*SOBRE A TAREFA*. Prossiga o texto sobre a espera de 12 meses por uma consulta de pediatria a partir do ponto em que termina.

*TEXTO*.
<<<<

Hoje fui ao centro de saúde atualizar os dados da minha filha mais nova. O tipo de burocracia que ninguém gosta, mas que se aceita como parte do pacote de ser mãe. O que não se aceita com a mesma naturalidade é a resposta que recebi: tempo de espera de 12 meses para uma consulta de pediatria. Para adultos, 2 meses.


Enquanto digeria a informação, o senhor da secretaria suspirou e lançou uma reflexão que me ficou a ecoar:


“Com tantos temas na saúde das crianças, que são o futuro do país, a prioridade é a imigração?”

A pergunta dele foi mais do que um desabafo – foi um espelho do país que temos.


Desde quando deixámos de pensar nos outros?


Desde quando a agenda política se tornou uma gestão de urgências mediáticas em vez de uma estratégia de bem-estar coletivo?


Desde quando começámos a normalizar que direitos básicos, como saúde, se transformem em bens de consumo, quase um luxo acessível apenas a quem pode pagar por seguros e consultas privadas?

>>>>

*ENTRADAS FORNECIDAS*.

<<<<

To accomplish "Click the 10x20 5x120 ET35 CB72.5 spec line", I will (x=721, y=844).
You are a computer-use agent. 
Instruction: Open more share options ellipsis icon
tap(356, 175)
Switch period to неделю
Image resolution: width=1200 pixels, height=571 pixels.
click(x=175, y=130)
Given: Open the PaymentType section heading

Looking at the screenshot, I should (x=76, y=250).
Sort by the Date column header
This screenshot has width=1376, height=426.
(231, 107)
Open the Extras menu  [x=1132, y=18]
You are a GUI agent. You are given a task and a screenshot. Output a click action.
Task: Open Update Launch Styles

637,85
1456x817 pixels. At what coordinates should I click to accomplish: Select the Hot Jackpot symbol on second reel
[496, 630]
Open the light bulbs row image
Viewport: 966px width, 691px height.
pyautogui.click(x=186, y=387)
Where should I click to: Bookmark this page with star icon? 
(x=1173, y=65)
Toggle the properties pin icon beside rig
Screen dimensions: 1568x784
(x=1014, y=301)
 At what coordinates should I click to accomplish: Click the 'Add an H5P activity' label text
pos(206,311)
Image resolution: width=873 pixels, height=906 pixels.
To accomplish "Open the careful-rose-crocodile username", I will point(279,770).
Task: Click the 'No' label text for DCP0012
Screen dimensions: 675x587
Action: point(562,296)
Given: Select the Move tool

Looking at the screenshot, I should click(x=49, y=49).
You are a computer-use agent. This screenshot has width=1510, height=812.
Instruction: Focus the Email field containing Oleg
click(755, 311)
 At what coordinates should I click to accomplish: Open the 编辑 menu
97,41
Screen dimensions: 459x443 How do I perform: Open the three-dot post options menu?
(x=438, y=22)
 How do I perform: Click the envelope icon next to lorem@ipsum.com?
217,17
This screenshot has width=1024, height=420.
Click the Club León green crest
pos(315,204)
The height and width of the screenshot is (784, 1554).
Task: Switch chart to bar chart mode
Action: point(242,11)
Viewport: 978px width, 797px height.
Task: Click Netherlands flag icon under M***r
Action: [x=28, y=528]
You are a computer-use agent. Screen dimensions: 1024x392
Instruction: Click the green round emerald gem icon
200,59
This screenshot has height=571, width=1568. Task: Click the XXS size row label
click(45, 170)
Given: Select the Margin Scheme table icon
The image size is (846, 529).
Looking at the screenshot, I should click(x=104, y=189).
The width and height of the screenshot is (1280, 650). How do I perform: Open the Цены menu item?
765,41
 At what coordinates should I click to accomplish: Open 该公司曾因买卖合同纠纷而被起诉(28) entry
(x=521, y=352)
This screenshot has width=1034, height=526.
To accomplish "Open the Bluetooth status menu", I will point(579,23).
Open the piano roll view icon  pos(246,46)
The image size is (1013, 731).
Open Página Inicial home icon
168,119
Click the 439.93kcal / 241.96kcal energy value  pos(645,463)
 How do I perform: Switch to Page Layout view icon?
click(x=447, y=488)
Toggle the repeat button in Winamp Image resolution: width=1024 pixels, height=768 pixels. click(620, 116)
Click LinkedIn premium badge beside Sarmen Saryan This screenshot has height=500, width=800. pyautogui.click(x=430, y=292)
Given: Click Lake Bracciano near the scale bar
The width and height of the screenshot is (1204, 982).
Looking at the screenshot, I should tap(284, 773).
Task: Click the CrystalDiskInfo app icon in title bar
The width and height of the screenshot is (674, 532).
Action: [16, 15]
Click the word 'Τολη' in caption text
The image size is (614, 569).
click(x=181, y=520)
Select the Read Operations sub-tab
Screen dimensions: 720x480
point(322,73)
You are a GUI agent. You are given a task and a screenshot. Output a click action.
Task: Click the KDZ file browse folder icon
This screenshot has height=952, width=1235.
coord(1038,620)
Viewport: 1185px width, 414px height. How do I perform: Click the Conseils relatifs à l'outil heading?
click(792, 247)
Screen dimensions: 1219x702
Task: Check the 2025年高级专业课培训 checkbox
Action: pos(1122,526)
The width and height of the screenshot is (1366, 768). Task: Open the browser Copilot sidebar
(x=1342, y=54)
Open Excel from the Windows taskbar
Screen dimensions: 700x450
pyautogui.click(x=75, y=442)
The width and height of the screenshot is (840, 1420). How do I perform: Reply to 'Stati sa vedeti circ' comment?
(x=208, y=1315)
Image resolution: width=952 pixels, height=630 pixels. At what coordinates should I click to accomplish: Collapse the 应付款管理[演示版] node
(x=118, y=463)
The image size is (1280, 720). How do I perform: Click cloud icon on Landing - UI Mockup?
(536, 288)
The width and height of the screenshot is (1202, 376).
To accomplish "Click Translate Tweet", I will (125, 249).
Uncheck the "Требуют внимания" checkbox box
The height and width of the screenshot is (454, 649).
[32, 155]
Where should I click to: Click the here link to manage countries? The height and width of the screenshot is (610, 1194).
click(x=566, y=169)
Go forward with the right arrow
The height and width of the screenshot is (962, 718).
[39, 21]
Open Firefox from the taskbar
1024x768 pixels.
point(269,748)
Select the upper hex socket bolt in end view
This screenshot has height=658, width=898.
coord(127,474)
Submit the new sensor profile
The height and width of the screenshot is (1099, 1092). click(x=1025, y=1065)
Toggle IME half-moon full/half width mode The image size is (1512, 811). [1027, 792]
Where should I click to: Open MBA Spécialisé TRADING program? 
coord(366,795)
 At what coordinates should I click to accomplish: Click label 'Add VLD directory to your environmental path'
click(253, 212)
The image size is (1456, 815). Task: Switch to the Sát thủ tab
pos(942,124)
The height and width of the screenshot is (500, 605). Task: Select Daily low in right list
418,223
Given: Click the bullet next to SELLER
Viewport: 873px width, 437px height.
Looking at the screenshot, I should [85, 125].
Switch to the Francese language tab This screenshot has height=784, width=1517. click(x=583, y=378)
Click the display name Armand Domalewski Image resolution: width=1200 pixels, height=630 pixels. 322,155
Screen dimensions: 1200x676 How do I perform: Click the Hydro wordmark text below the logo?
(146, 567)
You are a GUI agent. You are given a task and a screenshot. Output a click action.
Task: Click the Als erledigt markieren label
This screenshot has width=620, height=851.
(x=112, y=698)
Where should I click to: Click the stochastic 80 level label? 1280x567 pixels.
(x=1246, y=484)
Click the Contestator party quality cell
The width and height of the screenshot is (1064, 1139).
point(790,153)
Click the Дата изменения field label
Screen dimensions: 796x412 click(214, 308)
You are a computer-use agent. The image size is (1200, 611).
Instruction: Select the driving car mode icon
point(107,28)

>>>>

*A SUA RESPOSTA*.
Fico a pensar se não nos tornámos, como sociedade, uns “novos ricos” de mentalidade: queremos o último telemóvel, as férias no estrangeiro, a ideia de progresso. Mas esquecemo-nos do essencial — o estado social que garantiu que qualquer criança tivesse direito a ser cuidada, qualquer idoso tivesse direito a dignidade, qualquer pessoa tivesse direito à saúde sem pôr o cartão multibanco em cima da mesa.

E depois surge outra contradição: se os próximos médicos não pagam para se formarem, se usufruem de um modelo de educação gratuito e altamente subsidiado, porque não devolverem esse investimento ao país com um tempo mínimo de serviço nos hospitais públicos?

Não seria justo? Não seria lógico?


Porque é que até agora não temos resposta a esta situação? Porque se aceita, sem discussão séria, que muitos terminem a formação pagos pelos contribuintes e depois, legitimamente mas sem contrapartida, partam para o privado ou para o estrangeiro?


E quando o Governo critica que as urgências estão entupidas de casos não urgentes… será que sabem que não existem consultas para esses mesmos casos “não urgentes” nos centros de saúde? Ou será que falam com a tranquilidade de quem tem o privilégio de ser atendido de imediato, apenas por ocupar cargos de topo no Estado?


E mais: no governo anterior, quando se abriu a porta a candidaturas de médicos estrangeiros para os hospitais públicos, choveram críticas. Mas na prática… não resolvia parte do problema? Não seria melhor do que este vazio em que vivemos?


A verdade é que quem tem seguro consegue ultrapassar este constrangimento.

E todos os outros que não têm seguro, mas que precisam tanto ou mais de estarem seguros? O que acontece a essas crianças, a esses idosos, a essas famílias que continuam a acreditar que a saúde é um direito e não uma mercadoria?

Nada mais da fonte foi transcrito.